**Task directions**
Which of the lines below include "agent"? Each one should be copied out.

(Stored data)
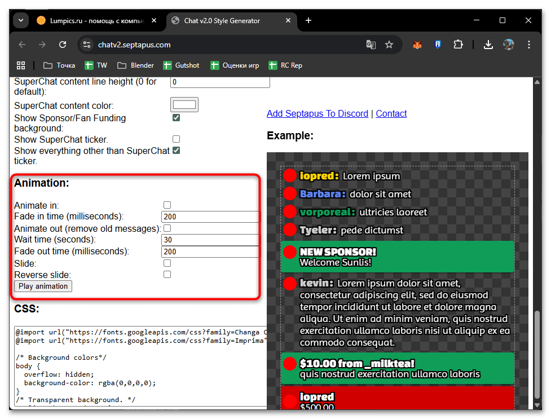The width and height of the screenshot is (551, 419).
Task: Expand the tab search dropdown arrow
Action: 21,21
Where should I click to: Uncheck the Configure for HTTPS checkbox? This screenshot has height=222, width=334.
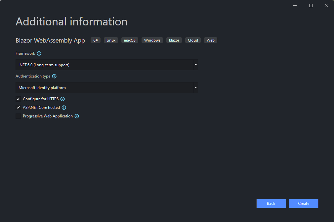pos(18,99)
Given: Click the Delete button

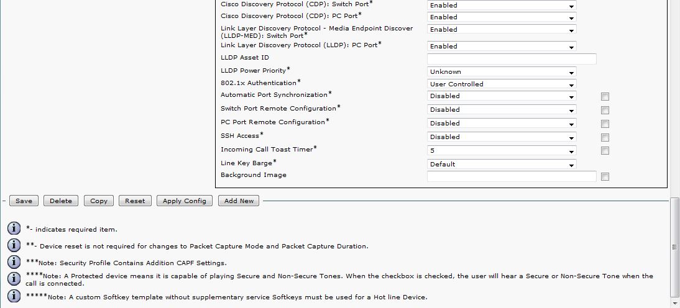Looking at the screenshot, I should [61, 201].
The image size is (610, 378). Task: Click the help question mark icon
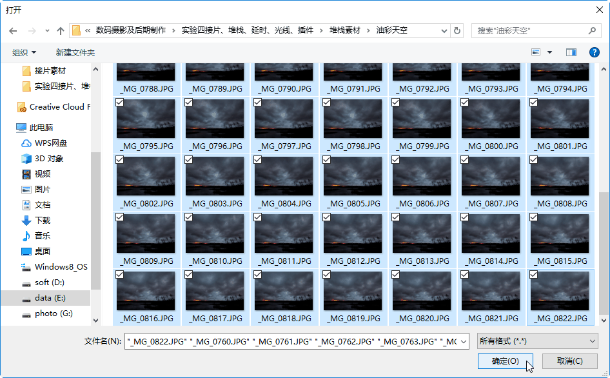594,52
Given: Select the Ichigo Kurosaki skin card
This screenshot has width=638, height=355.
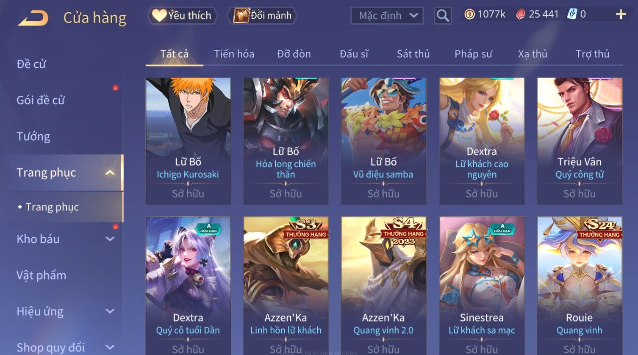Looking at the screenshot, I should (188, 141).
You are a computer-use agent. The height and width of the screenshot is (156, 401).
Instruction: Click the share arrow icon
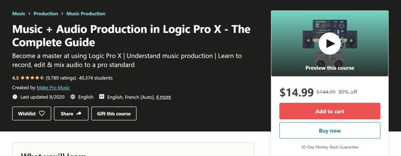[79, 113]
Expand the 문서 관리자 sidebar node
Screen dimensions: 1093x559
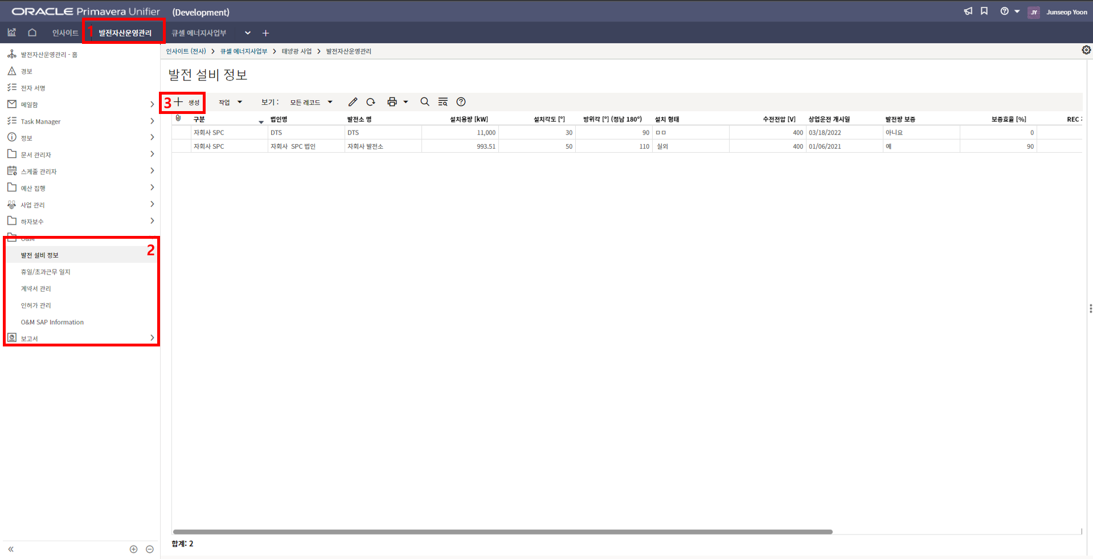pyautogui.click(x=152, y=154)
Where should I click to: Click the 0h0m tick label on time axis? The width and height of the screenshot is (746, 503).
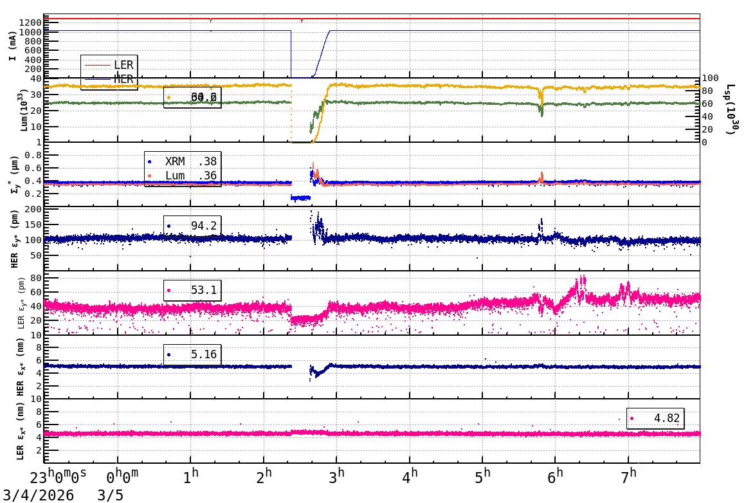pyautogui.click(x=122, y=477)
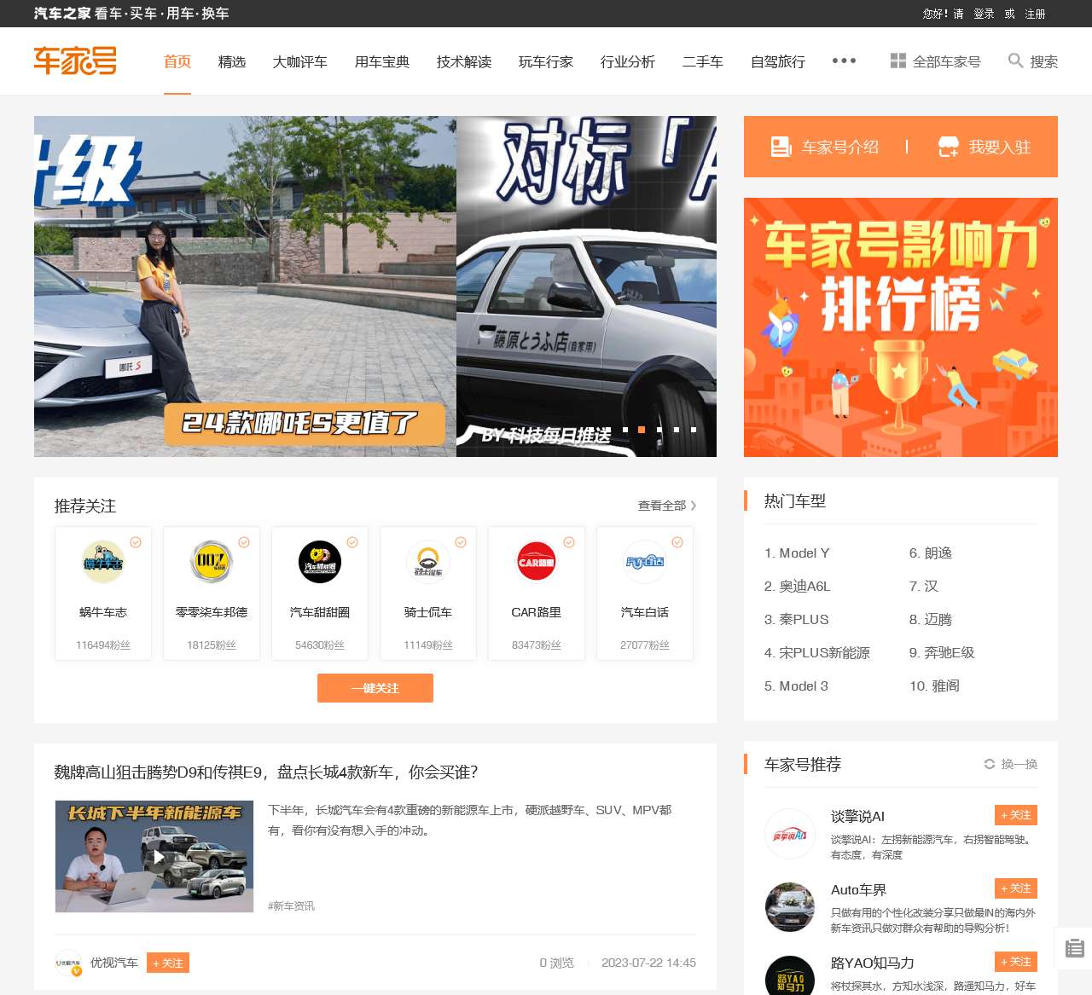Image resolution: width=1092 pixels, height=995 pixels.
Task: Select the 二手车 navigation tab
Action: point(702,61)
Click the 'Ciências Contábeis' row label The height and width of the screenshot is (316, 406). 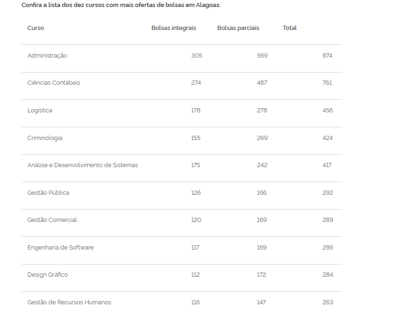[54, 83]
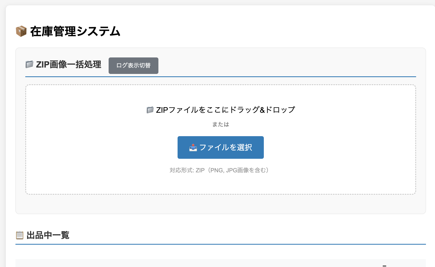
Task: Click the ZIPファイルをここにドラッグ&ドロップ text
Action: tap(225, 110)
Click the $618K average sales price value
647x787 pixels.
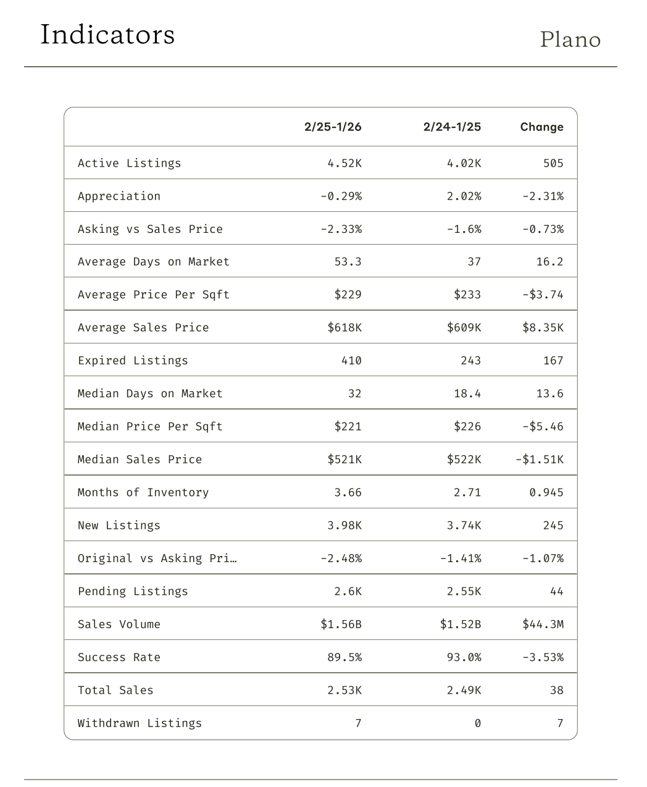(344, 327)
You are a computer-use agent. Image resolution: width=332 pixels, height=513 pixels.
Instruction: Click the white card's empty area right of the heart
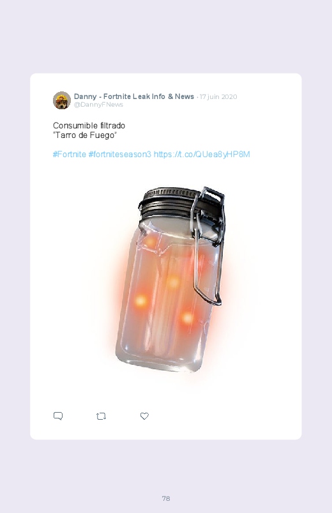click(x=222, y=416)
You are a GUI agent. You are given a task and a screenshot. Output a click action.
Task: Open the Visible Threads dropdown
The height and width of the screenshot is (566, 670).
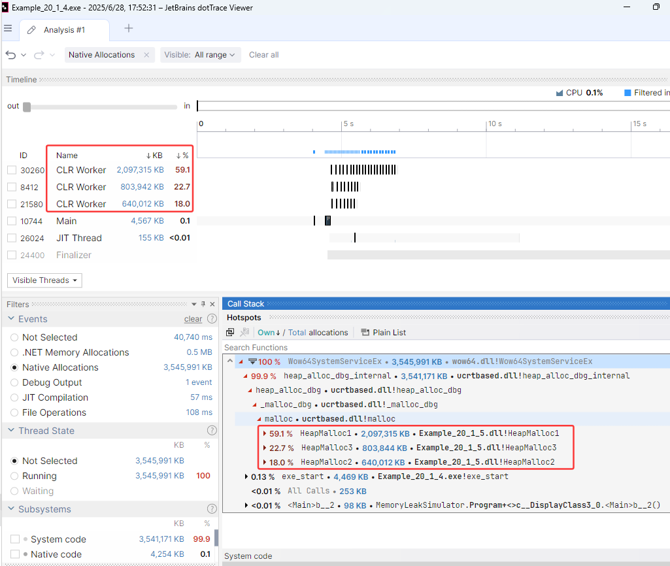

**Exercise answer**
You are a computer-use agent. The height and width of the screenshot is (156, 401).
You are a computer-use agent. Image resolution: width=332 pixels, height=513 pixels.
You are a GUI agent. You are given a task and a screenshot. Output a click action.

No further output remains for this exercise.